Prompt:
The records appear below. Report how many of their lines contain the word "plus", giving the number alone.

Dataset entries
++++

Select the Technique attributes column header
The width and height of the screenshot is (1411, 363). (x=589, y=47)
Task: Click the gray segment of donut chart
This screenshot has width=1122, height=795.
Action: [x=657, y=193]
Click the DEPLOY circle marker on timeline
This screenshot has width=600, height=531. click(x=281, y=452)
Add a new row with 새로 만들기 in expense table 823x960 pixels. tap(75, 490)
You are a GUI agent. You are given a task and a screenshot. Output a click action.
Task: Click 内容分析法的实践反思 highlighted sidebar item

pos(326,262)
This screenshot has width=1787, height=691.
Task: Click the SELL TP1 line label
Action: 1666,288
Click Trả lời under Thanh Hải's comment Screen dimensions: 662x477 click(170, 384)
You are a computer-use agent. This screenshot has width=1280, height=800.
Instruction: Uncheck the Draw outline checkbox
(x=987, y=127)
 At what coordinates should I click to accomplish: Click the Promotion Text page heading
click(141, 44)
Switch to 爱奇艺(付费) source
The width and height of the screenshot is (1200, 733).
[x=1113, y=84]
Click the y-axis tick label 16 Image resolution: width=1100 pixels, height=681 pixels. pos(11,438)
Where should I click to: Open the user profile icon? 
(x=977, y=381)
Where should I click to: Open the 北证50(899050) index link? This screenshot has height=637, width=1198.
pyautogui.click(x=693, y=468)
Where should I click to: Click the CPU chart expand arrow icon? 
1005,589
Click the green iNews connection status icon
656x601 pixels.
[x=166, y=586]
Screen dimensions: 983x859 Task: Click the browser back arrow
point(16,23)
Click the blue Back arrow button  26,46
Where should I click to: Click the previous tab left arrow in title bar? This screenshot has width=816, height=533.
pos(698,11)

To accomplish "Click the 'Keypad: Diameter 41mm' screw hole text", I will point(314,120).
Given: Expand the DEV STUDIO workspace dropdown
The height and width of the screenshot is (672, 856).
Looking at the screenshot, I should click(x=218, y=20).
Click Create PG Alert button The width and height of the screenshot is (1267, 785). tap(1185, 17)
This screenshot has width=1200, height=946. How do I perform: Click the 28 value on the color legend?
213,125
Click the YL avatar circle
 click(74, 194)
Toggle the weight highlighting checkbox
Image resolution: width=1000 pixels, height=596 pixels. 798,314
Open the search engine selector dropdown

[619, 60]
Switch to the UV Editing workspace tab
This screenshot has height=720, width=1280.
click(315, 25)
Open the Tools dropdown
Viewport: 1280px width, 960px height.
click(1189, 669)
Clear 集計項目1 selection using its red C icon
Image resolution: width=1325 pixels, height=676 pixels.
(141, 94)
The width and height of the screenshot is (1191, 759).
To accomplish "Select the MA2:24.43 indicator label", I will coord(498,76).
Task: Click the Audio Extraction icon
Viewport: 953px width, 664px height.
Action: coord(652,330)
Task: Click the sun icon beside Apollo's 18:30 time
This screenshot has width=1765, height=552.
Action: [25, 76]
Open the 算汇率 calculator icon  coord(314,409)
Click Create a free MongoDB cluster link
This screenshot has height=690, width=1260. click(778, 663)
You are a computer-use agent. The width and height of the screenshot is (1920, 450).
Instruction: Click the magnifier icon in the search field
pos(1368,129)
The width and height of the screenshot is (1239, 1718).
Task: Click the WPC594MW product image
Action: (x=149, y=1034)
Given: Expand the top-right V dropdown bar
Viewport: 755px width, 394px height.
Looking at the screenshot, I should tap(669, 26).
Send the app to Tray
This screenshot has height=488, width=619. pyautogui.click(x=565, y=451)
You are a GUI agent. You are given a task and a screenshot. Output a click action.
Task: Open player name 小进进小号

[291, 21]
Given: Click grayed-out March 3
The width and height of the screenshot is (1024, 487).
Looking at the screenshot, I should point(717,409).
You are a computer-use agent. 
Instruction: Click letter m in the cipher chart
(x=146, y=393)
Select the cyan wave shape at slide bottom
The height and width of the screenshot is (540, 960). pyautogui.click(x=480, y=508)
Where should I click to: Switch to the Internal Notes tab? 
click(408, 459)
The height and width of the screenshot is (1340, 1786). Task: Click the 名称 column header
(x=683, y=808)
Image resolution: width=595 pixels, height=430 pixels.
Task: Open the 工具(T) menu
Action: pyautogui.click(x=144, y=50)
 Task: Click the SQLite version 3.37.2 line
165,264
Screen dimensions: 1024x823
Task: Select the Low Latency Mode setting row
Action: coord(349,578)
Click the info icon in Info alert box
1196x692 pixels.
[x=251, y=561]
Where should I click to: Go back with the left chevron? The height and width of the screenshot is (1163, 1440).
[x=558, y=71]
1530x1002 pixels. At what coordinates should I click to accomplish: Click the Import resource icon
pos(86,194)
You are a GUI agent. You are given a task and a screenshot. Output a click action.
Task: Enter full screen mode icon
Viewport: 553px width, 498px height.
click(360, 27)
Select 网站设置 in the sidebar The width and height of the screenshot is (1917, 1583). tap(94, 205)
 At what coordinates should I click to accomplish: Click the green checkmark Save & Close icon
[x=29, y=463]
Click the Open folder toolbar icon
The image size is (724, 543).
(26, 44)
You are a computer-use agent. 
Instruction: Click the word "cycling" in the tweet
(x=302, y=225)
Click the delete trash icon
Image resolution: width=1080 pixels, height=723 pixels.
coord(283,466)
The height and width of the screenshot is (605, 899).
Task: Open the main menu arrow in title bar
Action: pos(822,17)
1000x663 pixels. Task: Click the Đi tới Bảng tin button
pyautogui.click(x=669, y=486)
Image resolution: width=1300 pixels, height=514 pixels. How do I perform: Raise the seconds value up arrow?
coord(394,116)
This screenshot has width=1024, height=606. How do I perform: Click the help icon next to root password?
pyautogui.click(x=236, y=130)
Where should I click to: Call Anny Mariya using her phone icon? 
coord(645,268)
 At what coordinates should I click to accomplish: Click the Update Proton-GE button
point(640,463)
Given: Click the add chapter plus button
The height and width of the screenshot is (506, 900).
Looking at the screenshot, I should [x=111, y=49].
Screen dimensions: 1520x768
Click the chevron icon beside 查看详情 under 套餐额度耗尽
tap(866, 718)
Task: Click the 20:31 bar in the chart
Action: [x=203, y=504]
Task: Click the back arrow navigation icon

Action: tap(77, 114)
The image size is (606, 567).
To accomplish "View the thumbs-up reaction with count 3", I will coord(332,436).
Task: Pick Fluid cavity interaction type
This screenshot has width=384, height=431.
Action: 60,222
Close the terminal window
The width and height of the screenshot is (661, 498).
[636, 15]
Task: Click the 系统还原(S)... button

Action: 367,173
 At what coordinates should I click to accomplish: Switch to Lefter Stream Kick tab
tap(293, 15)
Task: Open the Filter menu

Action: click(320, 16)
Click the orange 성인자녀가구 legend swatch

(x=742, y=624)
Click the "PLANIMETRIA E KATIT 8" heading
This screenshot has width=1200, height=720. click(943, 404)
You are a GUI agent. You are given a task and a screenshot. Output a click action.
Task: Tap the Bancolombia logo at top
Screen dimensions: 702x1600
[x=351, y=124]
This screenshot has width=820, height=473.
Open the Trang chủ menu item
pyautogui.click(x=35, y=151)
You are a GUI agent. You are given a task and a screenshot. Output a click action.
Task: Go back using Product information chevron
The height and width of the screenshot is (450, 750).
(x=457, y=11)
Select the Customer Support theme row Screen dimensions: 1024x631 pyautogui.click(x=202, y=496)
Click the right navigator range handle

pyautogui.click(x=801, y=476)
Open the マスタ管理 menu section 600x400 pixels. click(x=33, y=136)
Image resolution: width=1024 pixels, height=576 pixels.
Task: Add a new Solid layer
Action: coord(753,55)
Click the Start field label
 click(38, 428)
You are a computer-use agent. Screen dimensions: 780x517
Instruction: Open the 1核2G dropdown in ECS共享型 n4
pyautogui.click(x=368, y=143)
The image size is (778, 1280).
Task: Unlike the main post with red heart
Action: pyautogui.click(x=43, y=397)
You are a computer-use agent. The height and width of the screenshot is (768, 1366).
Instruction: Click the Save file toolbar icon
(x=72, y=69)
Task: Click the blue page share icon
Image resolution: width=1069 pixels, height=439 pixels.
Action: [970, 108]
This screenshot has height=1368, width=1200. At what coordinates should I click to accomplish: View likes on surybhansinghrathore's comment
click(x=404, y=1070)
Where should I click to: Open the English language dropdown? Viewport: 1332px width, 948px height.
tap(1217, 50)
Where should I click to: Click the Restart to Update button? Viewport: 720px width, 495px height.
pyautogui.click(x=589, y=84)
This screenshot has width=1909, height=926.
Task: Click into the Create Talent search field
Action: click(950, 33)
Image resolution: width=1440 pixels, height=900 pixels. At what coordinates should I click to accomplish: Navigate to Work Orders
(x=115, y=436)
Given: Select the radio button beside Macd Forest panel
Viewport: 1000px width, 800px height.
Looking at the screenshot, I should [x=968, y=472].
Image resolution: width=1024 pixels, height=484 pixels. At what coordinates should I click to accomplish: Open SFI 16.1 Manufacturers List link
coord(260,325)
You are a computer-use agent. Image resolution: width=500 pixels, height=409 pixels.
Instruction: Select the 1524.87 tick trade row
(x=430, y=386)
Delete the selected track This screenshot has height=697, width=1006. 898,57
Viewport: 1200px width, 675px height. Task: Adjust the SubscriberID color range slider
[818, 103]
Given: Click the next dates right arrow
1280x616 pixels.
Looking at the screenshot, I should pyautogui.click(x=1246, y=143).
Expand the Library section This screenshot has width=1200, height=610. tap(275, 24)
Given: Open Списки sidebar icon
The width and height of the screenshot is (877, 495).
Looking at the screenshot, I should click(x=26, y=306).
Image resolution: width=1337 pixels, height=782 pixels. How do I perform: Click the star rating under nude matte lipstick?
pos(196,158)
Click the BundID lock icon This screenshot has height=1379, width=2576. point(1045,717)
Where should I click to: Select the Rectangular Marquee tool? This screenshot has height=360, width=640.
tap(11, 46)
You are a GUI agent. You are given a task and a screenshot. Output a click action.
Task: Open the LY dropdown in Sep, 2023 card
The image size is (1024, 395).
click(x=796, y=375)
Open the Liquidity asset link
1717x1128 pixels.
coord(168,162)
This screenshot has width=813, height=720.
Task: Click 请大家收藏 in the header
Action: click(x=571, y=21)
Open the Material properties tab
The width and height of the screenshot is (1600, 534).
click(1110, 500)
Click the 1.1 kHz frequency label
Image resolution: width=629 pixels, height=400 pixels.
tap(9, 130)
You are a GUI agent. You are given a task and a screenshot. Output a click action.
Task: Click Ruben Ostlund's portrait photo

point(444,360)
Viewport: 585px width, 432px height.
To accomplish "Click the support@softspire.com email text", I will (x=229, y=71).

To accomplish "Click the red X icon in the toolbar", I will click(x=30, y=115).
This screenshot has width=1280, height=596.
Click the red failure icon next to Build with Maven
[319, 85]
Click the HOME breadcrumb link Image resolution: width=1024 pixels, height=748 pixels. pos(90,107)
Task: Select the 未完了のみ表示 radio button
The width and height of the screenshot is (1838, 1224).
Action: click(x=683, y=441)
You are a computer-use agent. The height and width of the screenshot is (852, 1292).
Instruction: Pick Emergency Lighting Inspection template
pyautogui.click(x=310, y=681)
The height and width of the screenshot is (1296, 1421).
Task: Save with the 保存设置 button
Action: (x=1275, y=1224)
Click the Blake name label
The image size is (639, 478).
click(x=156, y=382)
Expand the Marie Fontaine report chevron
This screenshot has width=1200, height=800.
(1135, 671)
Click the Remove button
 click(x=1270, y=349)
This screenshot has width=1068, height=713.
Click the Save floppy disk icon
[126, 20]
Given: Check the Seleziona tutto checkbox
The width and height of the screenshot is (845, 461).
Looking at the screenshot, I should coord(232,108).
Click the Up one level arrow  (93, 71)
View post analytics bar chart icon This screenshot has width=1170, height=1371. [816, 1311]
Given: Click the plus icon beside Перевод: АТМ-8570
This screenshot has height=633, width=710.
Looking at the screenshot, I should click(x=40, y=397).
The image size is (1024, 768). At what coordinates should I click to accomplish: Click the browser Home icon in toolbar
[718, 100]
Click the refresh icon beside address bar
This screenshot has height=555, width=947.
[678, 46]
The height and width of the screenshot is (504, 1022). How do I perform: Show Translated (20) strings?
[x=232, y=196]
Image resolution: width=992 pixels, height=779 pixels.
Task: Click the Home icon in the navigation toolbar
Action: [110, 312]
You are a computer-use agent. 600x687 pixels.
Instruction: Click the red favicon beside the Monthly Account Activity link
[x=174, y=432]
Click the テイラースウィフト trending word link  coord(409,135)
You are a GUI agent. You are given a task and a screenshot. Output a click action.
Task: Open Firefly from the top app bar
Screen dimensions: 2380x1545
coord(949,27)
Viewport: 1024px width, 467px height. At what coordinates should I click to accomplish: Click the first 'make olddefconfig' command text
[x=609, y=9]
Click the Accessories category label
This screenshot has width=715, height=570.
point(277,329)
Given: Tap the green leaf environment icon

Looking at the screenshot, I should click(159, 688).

++++

Task output:
2